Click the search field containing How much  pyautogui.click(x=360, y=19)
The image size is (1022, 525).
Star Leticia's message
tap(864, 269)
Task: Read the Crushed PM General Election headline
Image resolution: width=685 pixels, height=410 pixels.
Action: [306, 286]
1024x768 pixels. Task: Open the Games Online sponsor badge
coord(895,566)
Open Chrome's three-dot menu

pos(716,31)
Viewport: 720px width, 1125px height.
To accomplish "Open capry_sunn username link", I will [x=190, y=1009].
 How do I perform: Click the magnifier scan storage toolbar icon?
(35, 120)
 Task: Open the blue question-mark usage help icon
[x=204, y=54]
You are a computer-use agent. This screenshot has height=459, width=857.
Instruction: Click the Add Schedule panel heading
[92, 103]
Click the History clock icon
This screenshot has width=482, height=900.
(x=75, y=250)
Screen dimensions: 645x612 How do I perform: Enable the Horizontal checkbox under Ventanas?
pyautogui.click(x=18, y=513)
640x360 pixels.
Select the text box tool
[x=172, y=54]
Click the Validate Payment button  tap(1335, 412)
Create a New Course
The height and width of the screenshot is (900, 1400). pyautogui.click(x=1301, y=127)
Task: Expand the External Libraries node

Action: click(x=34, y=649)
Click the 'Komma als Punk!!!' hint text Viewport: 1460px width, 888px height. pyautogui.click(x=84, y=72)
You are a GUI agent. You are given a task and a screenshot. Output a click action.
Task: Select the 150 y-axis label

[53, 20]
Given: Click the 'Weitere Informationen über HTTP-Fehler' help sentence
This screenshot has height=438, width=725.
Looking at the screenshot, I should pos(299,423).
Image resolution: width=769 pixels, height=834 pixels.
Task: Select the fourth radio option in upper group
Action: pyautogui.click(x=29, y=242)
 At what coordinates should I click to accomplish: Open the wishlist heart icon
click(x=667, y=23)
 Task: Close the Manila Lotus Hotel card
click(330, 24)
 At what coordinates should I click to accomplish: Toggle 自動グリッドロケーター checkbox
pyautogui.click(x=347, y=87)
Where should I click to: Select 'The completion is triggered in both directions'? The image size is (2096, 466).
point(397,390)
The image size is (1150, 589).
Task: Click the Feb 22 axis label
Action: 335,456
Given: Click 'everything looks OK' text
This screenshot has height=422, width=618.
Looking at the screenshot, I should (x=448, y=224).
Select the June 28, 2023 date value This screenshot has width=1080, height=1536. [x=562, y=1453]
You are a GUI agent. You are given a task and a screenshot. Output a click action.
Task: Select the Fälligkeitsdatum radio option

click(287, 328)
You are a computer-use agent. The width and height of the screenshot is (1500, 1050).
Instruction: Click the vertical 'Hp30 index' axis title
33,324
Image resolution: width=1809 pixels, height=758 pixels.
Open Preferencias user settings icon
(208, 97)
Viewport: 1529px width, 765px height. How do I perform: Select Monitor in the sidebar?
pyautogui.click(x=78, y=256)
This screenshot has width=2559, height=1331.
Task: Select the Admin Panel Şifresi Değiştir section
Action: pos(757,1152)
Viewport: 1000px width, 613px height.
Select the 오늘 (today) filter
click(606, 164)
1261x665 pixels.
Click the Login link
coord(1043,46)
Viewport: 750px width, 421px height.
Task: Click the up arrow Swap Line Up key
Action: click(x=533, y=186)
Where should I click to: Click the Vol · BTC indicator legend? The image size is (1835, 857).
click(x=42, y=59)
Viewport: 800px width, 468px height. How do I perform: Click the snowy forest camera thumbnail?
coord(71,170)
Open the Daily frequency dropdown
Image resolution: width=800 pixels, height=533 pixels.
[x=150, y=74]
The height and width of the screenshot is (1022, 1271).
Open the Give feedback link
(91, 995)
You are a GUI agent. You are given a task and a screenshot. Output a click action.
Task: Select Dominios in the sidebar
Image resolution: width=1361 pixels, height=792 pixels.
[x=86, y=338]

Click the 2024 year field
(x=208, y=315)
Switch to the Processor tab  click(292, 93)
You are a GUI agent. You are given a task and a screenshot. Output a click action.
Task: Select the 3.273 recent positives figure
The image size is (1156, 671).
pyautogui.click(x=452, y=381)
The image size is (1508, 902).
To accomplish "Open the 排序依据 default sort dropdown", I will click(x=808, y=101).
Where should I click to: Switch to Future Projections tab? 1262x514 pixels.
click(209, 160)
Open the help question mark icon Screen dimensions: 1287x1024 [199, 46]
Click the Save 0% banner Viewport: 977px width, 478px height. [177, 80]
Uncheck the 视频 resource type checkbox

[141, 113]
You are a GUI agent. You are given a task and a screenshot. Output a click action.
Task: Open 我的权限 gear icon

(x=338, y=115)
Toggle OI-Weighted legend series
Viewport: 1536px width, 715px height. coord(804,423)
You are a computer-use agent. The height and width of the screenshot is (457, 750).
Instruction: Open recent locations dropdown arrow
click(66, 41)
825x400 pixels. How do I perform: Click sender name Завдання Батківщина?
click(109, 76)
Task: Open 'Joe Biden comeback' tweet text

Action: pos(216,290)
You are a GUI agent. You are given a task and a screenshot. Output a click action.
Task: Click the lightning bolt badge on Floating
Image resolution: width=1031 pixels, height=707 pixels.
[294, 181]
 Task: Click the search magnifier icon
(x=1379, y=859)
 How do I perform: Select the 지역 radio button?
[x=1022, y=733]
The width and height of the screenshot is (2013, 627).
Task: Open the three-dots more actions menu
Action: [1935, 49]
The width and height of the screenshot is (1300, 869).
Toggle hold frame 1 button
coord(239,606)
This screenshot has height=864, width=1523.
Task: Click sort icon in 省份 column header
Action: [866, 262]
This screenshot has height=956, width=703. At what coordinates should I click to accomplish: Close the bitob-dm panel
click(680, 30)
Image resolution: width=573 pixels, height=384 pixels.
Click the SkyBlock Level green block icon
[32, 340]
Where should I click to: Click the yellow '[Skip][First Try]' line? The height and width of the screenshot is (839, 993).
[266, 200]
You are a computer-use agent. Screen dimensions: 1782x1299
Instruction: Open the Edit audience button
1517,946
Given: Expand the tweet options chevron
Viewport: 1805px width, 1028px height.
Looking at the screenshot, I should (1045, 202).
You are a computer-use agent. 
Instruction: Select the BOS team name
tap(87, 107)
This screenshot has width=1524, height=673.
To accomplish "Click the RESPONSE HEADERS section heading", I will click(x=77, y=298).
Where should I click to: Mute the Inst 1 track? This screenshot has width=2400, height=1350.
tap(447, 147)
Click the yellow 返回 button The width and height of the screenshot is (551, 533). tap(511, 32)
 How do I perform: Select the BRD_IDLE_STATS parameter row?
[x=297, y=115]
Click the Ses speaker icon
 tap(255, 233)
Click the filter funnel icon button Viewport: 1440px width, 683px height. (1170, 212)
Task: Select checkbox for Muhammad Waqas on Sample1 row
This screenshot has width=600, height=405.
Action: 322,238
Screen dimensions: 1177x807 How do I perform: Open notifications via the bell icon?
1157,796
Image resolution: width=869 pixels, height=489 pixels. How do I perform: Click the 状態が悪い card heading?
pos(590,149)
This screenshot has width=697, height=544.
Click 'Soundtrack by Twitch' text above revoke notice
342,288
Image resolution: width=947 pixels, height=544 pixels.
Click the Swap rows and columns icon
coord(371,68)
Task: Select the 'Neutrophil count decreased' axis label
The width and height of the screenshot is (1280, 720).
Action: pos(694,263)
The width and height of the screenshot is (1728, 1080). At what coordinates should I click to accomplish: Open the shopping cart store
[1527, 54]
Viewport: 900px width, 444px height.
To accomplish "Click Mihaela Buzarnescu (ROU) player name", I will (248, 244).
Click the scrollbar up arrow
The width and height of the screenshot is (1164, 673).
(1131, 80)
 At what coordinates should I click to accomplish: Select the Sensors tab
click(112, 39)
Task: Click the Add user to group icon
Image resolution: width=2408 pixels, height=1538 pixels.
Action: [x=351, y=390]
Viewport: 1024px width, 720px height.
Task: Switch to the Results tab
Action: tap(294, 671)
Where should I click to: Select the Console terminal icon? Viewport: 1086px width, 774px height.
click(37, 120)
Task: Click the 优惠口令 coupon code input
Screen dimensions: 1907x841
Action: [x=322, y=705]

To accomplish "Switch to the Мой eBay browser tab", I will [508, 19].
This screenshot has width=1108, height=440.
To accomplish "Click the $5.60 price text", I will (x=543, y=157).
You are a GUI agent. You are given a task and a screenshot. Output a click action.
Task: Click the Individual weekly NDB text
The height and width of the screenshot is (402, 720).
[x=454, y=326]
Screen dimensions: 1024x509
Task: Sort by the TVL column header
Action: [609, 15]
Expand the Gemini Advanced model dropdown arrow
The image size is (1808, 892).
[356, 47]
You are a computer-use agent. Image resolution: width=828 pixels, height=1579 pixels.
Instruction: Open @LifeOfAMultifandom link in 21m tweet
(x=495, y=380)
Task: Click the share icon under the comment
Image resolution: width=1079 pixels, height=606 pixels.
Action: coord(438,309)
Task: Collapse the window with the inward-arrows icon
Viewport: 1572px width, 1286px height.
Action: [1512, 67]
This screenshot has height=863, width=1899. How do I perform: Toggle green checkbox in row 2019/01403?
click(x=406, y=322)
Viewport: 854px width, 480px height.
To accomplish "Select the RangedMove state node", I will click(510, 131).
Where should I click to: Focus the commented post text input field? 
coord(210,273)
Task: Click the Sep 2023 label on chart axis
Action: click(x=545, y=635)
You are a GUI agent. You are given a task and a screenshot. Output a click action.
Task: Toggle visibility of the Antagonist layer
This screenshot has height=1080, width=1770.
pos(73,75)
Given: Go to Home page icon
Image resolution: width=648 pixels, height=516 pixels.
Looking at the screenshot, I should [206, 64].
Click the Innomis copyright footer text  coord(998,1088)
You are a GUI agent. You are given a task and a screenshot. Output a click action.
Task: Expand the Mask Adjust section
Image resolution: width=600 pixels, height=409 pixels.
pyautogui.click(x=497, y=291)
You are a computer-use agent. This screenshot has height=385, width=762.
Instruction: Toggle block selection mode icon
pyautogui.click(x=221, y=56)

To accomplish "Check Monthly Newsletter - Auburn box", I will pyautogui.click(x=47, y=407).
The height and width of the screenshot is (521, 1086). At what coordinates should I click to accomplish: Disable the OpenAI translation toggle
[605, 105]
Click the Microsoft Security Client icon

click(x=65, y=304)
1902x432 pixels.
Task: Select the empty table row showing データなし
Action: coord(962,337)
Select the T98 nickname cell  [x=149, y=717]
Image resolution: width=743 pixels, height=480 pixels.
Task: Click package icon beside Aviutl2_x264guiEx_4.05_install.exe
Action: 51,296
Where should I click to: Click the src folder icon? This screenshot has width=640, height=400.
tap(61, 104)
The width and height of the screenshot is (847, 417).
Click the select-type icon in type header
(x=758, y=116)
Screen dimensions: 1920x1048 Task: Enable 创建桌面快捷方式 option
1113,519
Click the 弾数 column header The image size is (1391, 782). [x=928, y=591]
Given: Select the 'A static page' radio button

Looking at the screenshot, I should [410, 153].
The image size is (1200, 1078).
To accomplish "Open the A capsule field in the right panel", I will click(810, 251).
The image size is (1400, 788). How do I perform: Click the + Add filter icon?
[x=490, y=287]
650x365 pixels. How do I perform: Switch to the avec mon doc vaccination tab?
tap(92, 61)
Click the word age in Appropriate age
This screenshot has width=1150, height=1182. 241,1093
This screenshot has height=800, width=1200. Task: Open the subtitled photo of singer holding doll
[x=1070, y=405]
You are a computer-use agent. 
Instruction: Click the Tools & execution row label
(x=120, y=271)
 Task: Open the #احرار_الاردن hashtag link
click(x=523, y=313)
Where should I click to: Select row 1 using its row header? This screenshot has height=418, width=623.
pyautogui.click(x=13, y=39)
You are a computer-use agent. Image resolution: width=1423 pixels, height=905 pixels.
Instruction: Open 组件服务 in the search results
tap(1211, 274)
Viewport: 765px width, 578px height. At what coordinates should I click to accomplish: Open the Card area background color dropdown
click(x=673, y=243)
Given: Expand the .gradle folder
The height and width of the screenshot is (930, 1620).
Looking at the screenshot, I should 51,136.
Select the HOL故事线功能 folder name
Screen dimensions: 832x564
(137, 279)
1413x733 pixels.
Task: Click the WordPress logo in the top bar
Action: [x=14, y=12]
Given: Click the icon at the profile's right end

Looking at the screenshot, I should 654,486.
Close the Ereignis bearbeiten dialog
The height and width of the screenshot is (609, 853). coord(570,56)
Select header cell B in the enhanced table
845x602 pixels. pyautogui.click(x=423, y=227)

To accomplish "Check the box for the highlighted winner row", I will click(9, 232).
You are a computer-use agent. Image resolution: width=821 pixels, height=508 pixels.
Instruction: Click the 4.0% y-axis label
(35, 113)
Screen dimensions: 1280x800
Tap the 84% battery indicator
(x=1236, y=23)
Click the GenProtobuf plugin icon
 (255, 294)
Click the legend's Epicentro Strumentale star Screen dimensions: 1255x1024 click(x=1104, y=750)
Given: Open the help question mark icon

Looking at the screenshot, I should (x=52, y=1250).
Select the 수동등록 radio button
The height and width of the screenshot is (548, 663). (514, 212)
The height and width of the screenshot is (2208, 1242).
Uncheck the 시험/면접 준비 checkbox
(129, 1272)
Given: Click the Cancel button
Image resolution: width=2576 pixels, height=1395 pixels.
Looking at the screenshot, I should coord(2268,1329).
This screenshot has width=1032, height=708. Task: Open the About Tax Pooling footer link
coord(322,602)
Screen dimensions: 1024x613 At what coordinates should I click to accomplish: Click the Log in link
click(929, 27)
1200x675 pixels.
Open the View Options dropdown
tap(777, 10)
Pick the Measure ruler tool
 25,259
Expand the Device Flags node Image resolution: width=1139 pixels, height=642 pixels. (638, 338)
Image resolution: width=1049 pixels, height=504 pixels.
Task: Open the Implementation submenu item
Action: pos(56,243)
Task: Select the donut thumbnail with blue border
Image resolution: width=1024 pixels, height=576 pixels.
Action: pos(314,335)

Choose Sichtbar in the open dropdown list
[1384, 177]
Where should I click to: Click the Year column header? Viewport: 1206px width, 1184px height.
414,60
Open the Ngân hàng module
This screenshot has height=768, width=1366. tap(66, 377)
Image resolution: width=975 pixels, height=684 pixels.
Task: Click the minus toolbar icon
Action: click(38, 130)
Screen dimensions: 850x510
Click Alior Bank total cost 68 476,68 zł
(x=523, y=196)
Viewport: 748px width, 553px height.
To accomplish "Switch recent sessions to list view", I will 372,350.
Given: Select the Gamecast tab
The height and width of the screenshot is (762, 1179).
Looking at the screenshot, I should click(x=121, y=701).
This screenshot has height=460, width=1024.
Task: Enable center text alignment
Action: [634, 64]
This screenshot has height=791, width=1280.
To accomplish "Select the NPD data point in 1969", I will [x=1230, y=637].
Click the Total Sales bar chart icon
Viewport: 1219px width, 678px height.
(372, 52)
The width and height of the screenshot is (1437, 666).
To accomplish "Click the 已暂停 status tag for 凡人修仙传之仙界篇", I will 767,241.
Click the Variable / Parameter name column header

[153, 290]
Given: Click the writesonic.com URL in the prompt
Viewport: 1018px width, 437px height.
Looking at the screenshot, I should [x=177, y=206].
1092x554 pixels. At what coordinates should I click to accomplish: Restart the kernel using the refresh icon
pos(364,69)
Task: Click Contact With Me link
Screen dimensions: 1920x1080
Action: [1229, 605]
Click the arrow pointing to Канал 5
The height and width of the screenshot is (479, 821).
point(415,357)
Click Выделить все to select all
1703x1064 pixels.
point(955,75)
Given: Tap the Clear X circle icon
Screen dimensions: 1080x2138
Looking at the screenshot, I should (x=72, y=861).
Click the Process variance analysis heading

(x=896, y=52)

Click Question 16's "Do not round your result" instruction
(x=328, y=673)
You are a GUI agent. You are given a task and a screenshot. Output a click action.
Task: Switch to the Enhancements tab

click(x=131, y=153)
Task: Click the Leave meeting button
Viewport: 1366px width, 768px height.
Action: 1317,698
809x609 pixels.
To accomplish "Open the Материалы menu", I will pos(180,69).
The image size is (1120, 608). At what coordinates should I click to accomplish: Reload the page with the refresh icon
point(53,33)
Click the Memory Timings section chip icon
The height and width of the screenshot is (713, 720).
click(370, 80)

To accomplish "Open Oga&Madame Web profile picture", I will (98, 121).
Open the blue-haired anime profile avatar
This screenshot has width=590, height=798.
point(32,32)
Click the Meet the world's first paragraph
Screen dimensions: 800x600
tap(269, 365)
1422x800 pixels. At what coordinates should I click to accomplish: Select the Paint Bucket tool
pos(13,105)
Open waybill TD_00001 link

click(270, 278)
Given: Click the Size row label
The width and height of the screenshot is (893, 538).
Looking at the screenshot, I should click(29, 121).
•••••
Look back at the entries above. Retype the line with "Image resolution: width=1361", the line with "Task: Select the 3.273", and all lines in between.

Image resolution: width=1361 pixels, height=792 pixels.
[x=86, y=338]

Click the 2024 year field
(x=208, y=315)
Switch to the Processor tab  click(292, 93)
You are a GUI agent. You are given a task and a screenshot. Output a click action.
Task: Select the 3.273 recent positives figure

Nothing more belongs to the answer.